_BRANO FORNITO_
★ ★ ★ ★ ★ ★ ★
Corriere del Veneto (Padova e Rovigo)
In un libro la storia di mamma e figlia medici contro il Covid
Una mamma e una figlia in prima linea nella battaglia contro il Covid-19. Due donne, due professioniste, la professoressa Marilisa Andretta di Padova responsabile di Otorinolaringoiatria e la dottoressa Giovanna Rizzardi, sua figlia, chirurga toracica all’ospedale di Bergamo, impegnata nelle terapie intensive in questi lunghi mesi di pandemia da coronavirus. Con loro altri 37 medici, che hanno deciso di raccontare le loro storie nel libro «Emozioni virali. le voci dei medici dalla pandemia», a cura di Luisa Sodano, postfazione di Andrea Vitali (Il pensiero scientifico editore).
★ ★ ★ ★ ★ ★ ★
_MATERIALE FORNITO_
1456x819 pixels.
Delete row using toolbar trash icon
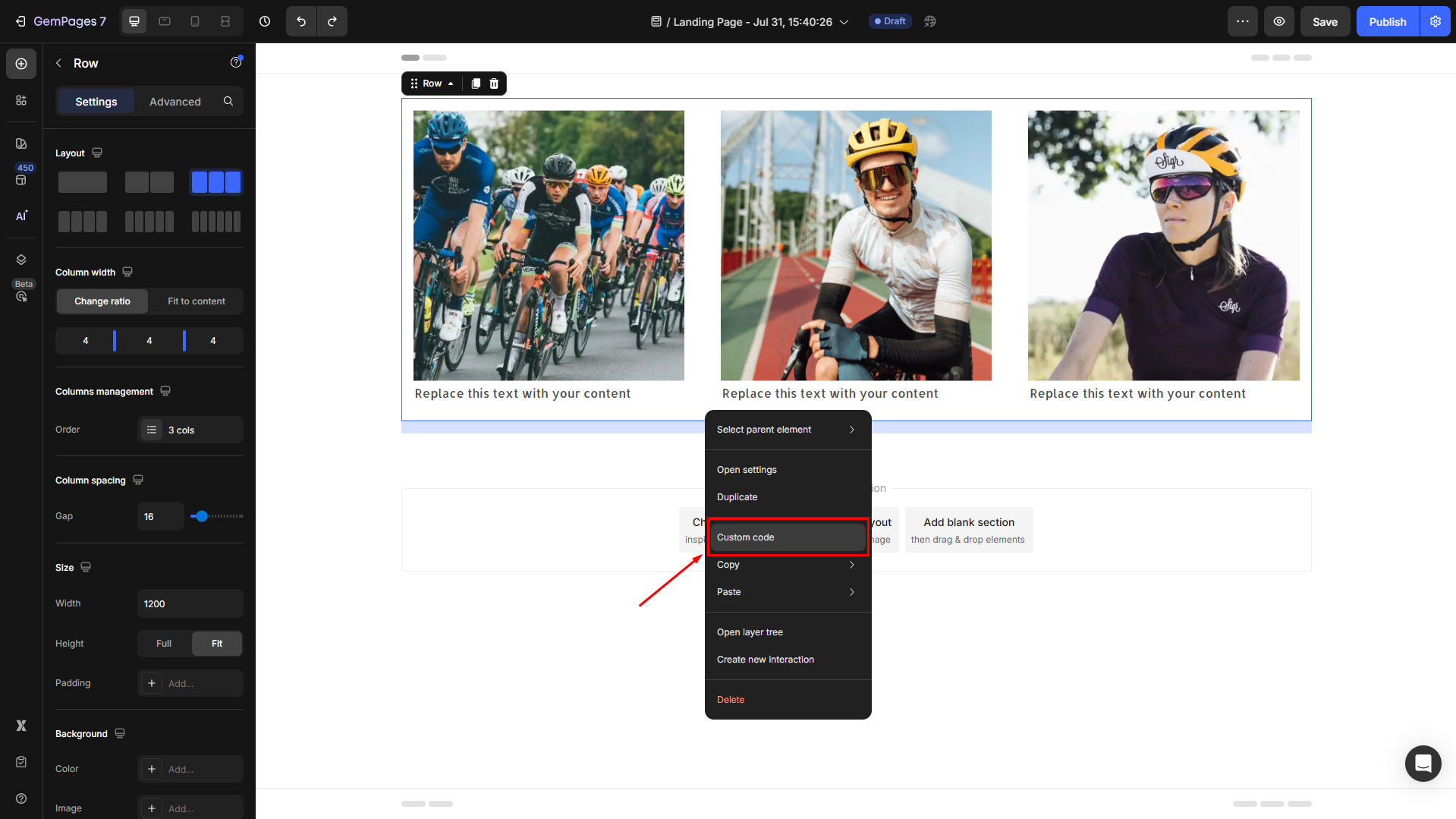494,83
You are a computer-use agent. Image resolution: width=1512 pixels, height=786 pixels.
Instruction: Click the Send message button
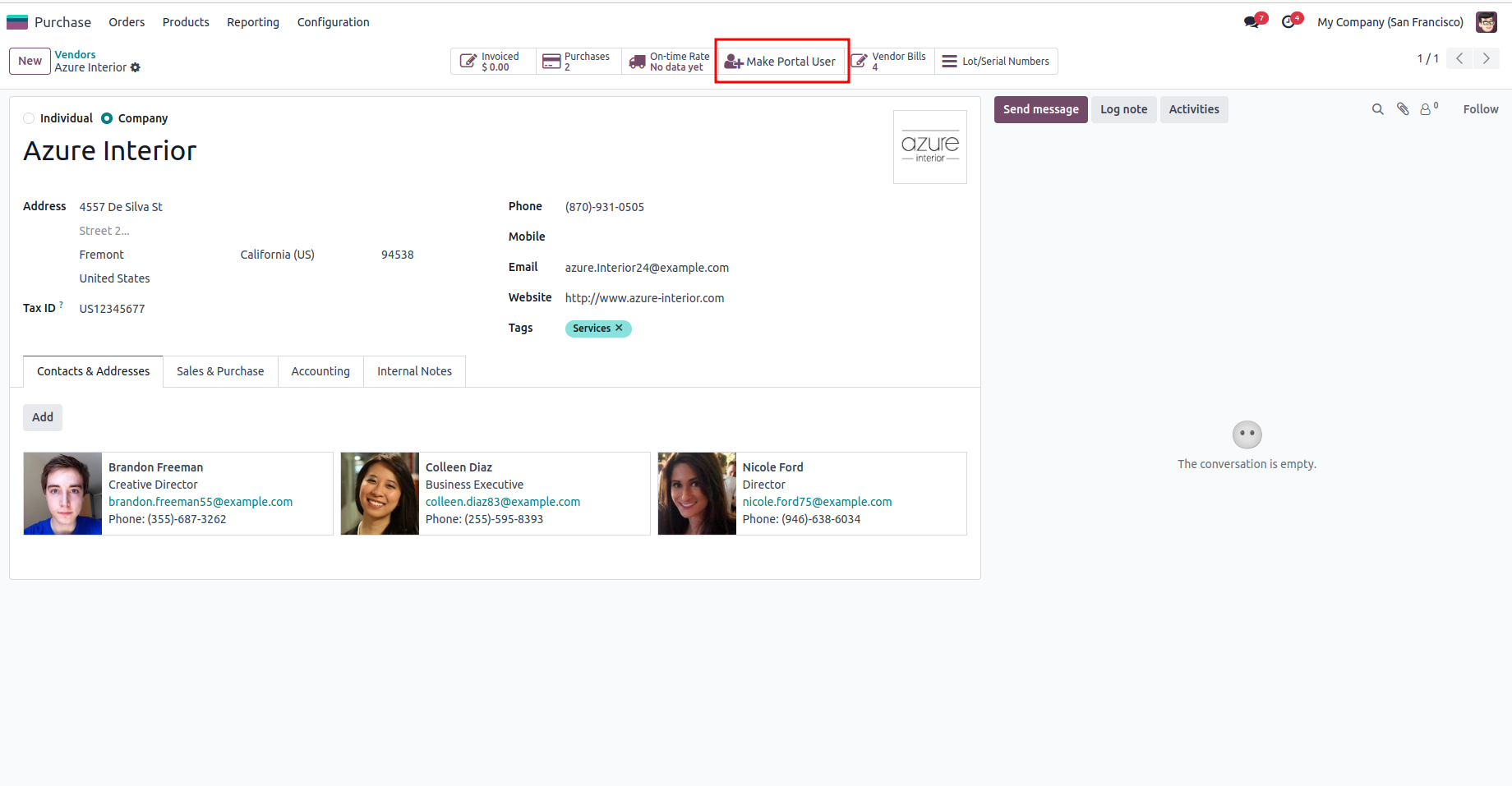1040,109
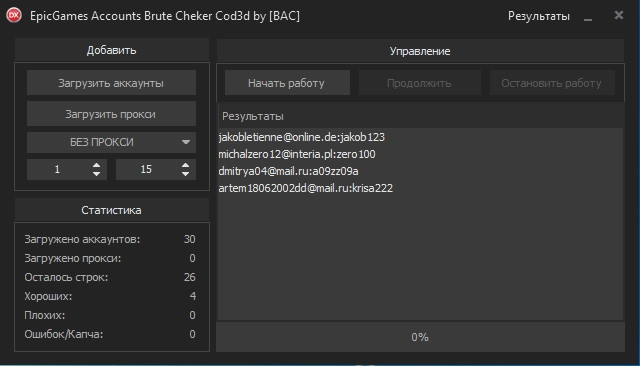
Task: Minimize the checker window
Action: [x=588, y=17]
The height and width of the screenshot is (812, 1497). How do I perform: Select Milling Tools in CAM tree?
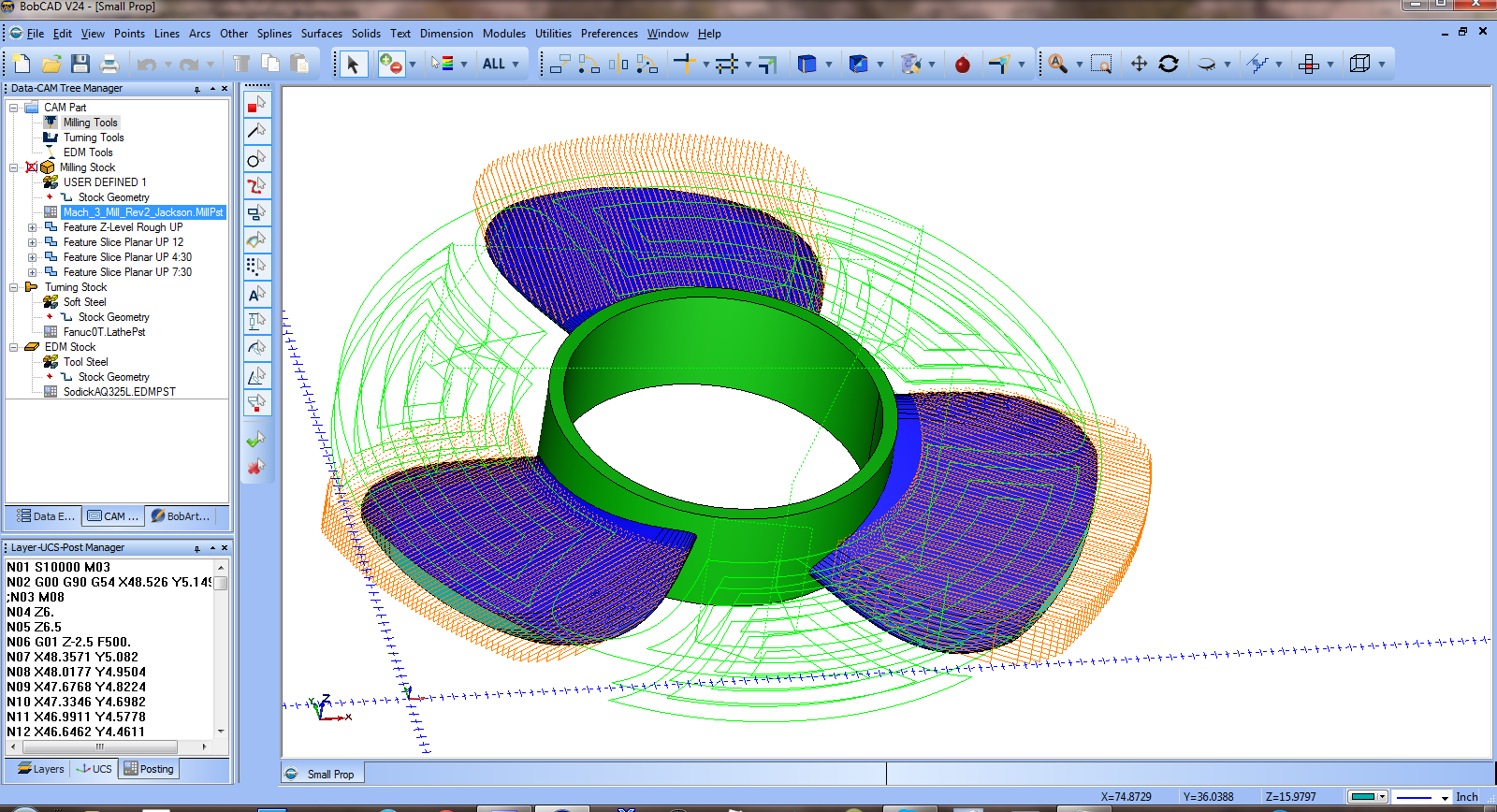tap(91, 123)
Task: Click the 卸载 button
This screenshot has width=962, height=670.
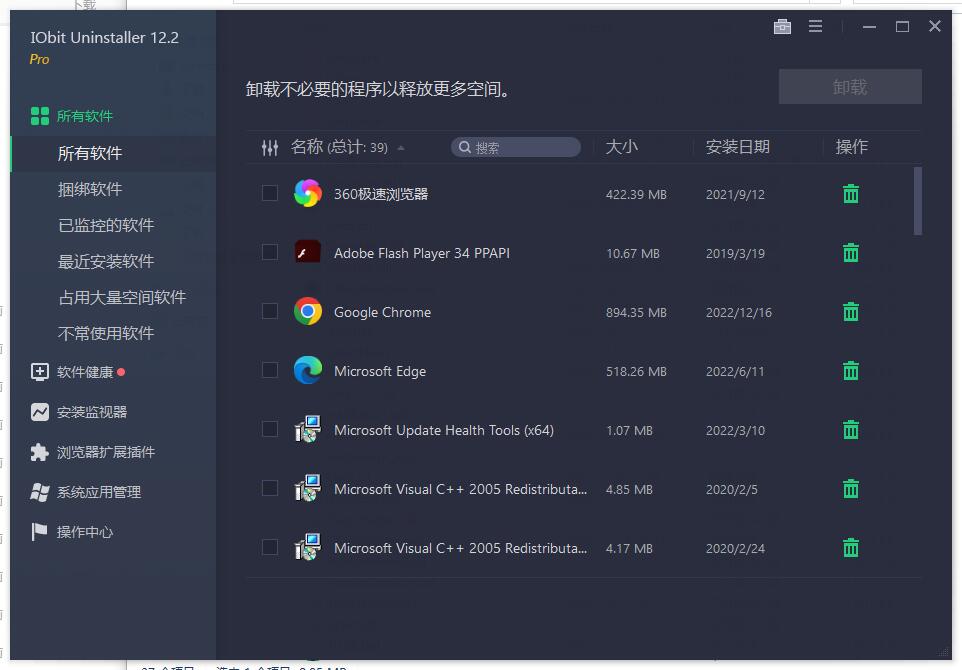Action: [x=849, y=86]
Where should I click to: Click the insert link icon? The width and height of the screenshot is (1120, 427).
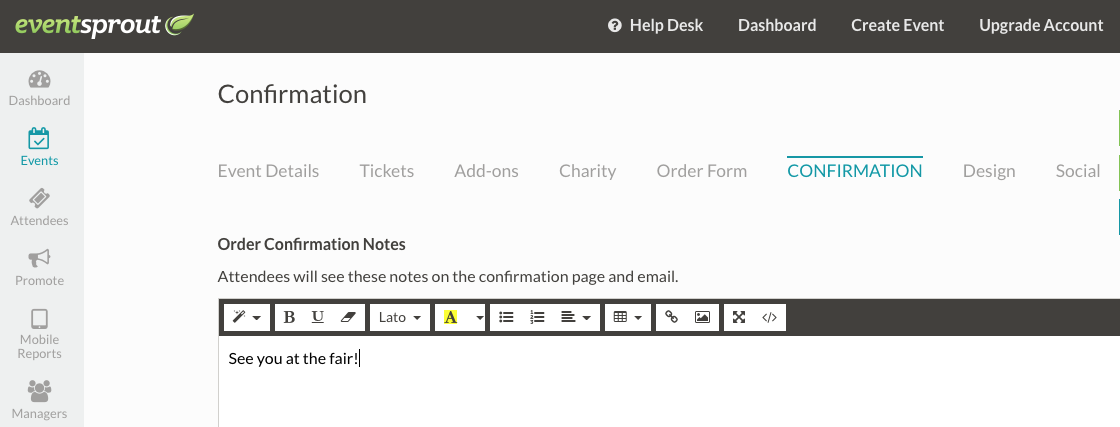(x=672, y=317)
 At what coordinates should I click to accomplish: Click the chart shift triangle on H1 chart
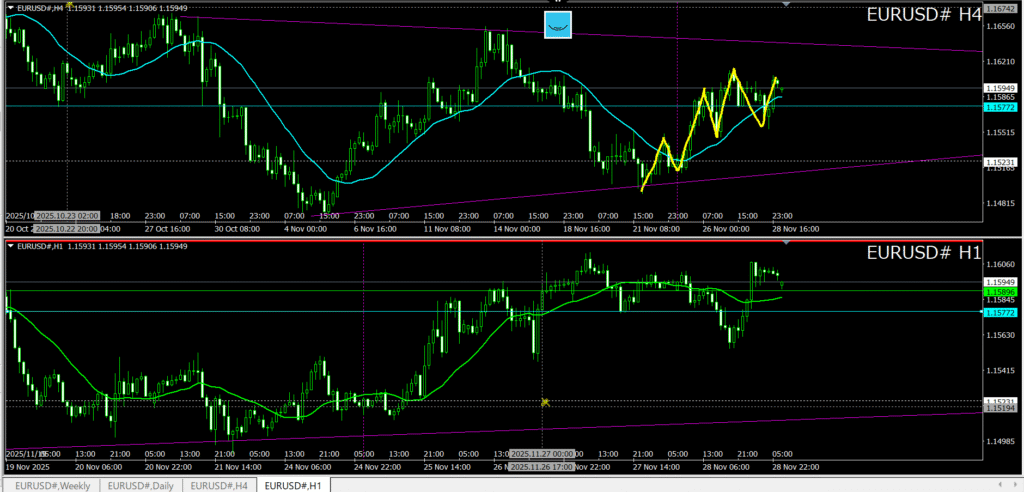(x=787, y=242)
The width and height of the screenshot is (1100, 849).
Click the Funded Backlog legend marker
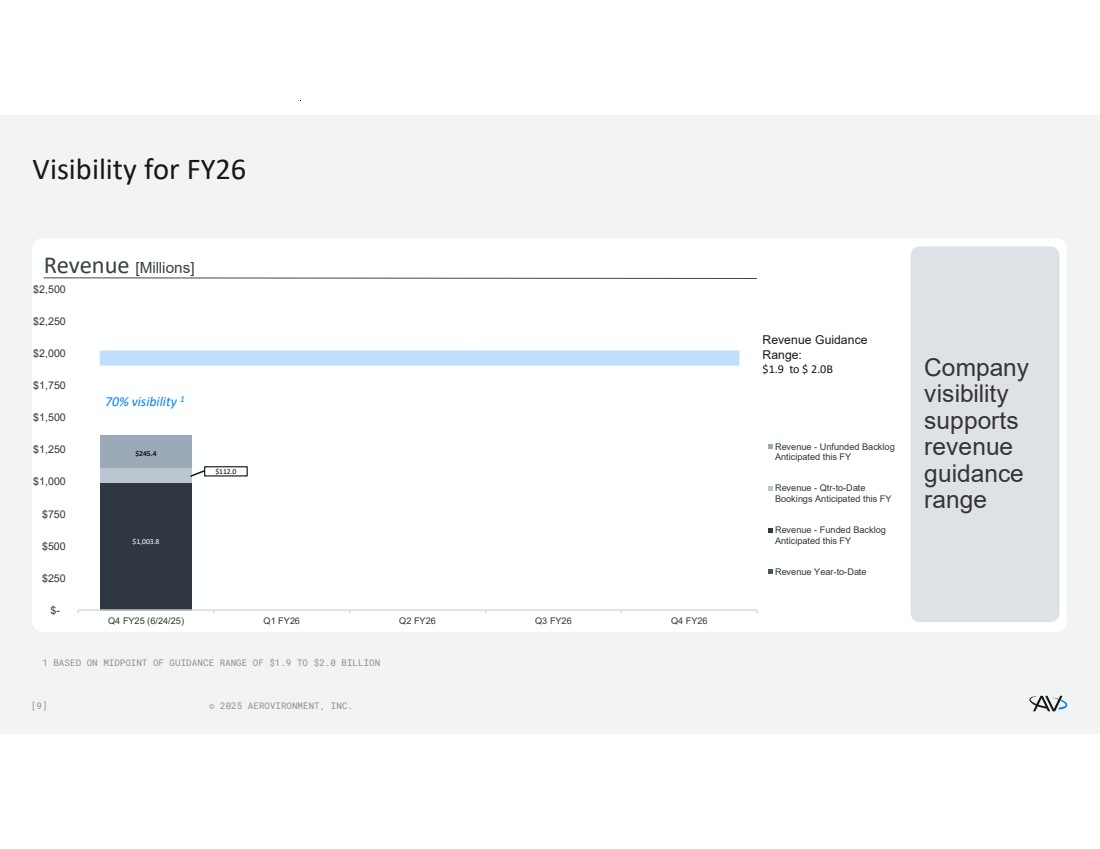770,530
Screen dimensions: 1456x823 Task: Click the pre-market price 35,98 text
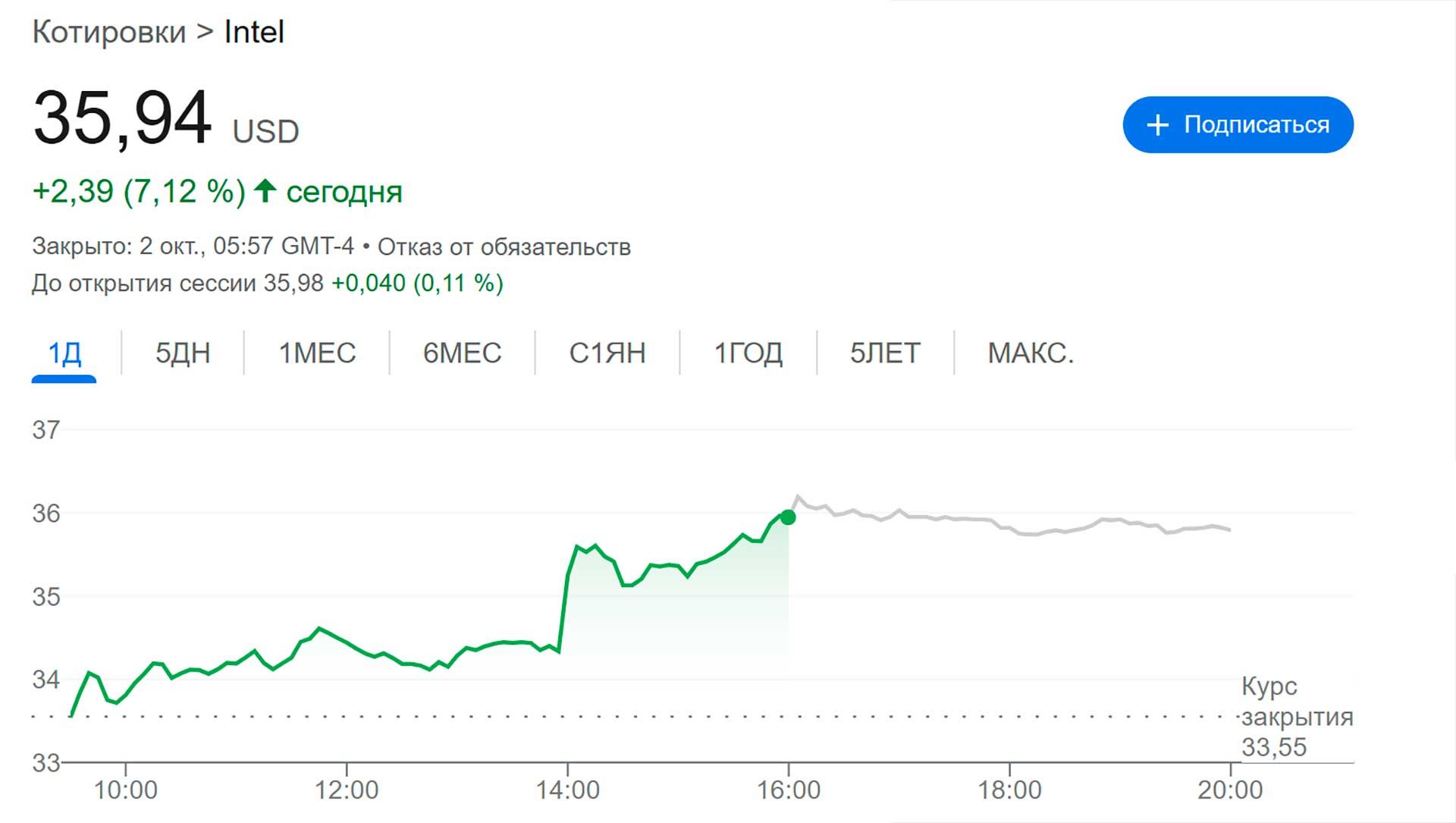click(296, 284)
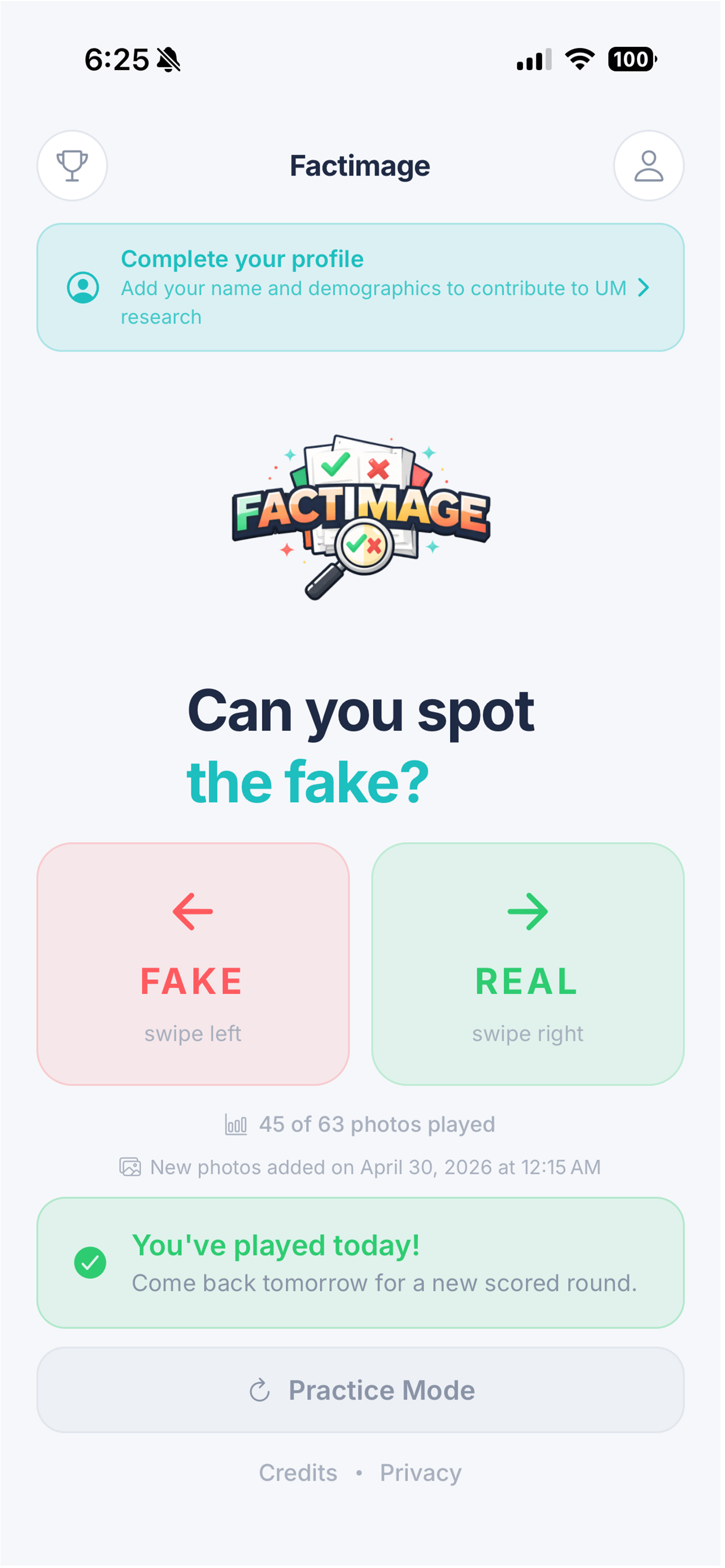Choose the FAKE swipe left card
Image resolution: width=725 pixels, height=1568 pixels.
pyautogui.click(x=193, y=963)
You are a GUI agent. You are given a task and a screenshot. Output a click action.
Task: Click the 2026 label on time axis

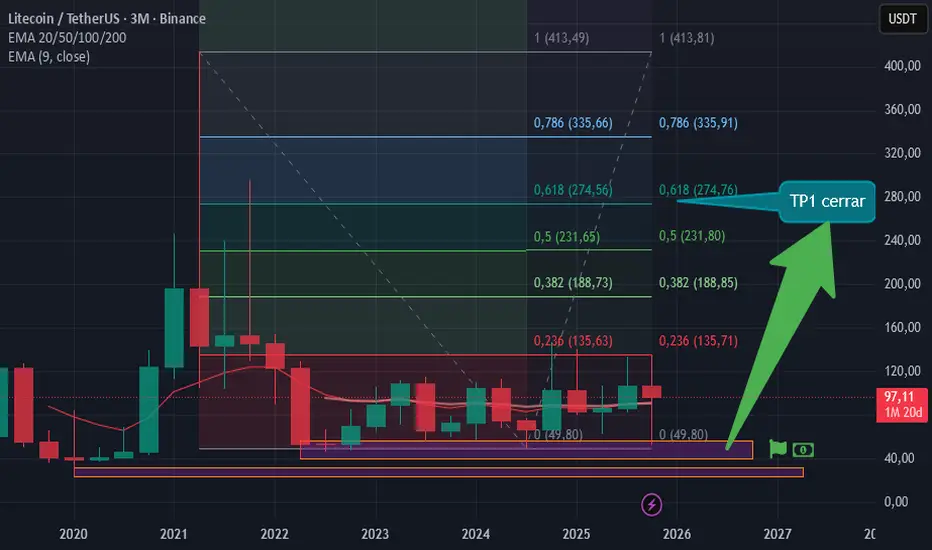[676, 534]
★ ★ ★ ★ ★ ★ ★
_CONSEGNA 1_
Secondo l'articolo sul libro «Emozioni virali», per quale motivo nel volume compaiono anche le storie di altri 37 medici oltre a quelle di madre e figlia? Rispondi in una o due frasi.
_CONSEGNA 2_
Indica se ciascuna affermazione concorda con l'articolo sul libro «Emozioni virali». Per ognuna rispondi sì o no e riporta tra virgolette le parole dell'articolo che lo stabiliscono. (a) Marilisa Andretta è chirurga toracica all'ospedale di Bergamo. (b) La postfazione del libro è di Andrea Vitali. (c) Il libro è a cura di Giovanna Rizzardi.
_CONSEGNA 3_
Prosegui l'articolo sul libro «Emozioni virali», riprendendo subito dopo la sua ultima frase.

_RISPOSTA 1_
Nel libro compaiono le storie di altri 37 medici perché hanno deciso di raccontarle. Si aggiungono così alle storie di Marilisa Andretta e Giovanna Rizzardi.

_RISPOSTA 2_
(a) No: «la professoressa Marilisa Andretta di Padova responsabile di Otorinolaringoiatria e la dottoressa Giovanna Rizzardi, sua figlia, chirurga toracica all’ospedale di Bergamo».
(b) Sì: «postfazione di Andrea Vitali».
(c) No: «a cura di Luisa Sodano».

_RISPOSTA 3_
E il ricavato dalle vendite del libro va ai famigliari dei medici morti a causa del Covid-19. Marilisa Andretta con Giovanna Rizzardi presenta il libro sabato a Padova alla Casa di Cristallo di via Altinate, ore 17.30. Con un intervento introduttivo della scrittrice Antonia Arslan. È un libro di grande verità «Emozioni virali», duro, commovente, non risparmia nulla di quanto hanno visto e sentito i medici in prima linea. L’idea è nata durante il lockdown, in un gruppo chiuso su Facebook i medici si scambiavano opinioni, da lì il gruppo è arrivato a centomila medici iscritti e sono emerse tante storie emozionanti. Di fatica, disperazione, forza e coraggio, diventate racconti condivisi in questo libro. «Essere madre è l’esperienza più importante: è vita che si dona e si condivide - scrive Marilisa Andretta - . Esperienza di bene. Fare il medico è stato sempre molto simile a questo per me e non so pensare alla mia vita se non in termini di condivisione. Per questo non ho ricordi di un tempo solo mio, che forse nemmeno ho mai desiderato. Guardie, sala operatoria, reperibilità, didattica, tesi di laurea, attività scientifica, responsabilità come primario. Sempre senza orari, studiando e leggendo di notte. Sempre a sperare di essere liberi a Pasqua e a Natale. Sempre a far coincidere le ferie e i bisogni della bambina. Più di qualche volta, non sapendo a chi lasciarla, l’avevo trascinata di notte al Pronto Soccorso o fuori della sala operatoria:ad aspettare che la mamma finisse di aggiustare chi si era rotto, chi non respirava. Nei giorni più bui dell’emergenza ho scritto un messaggio a mia figlia lontana, in ospedale a Bergamo. La risposta mi è arrivata subito: una foto con due occhioni da cerbiatto dietro alla visiera, occhi sorridenti dentro allo scafandro. E una scritta: Mamma, non aver paura. Adesso ci sono io».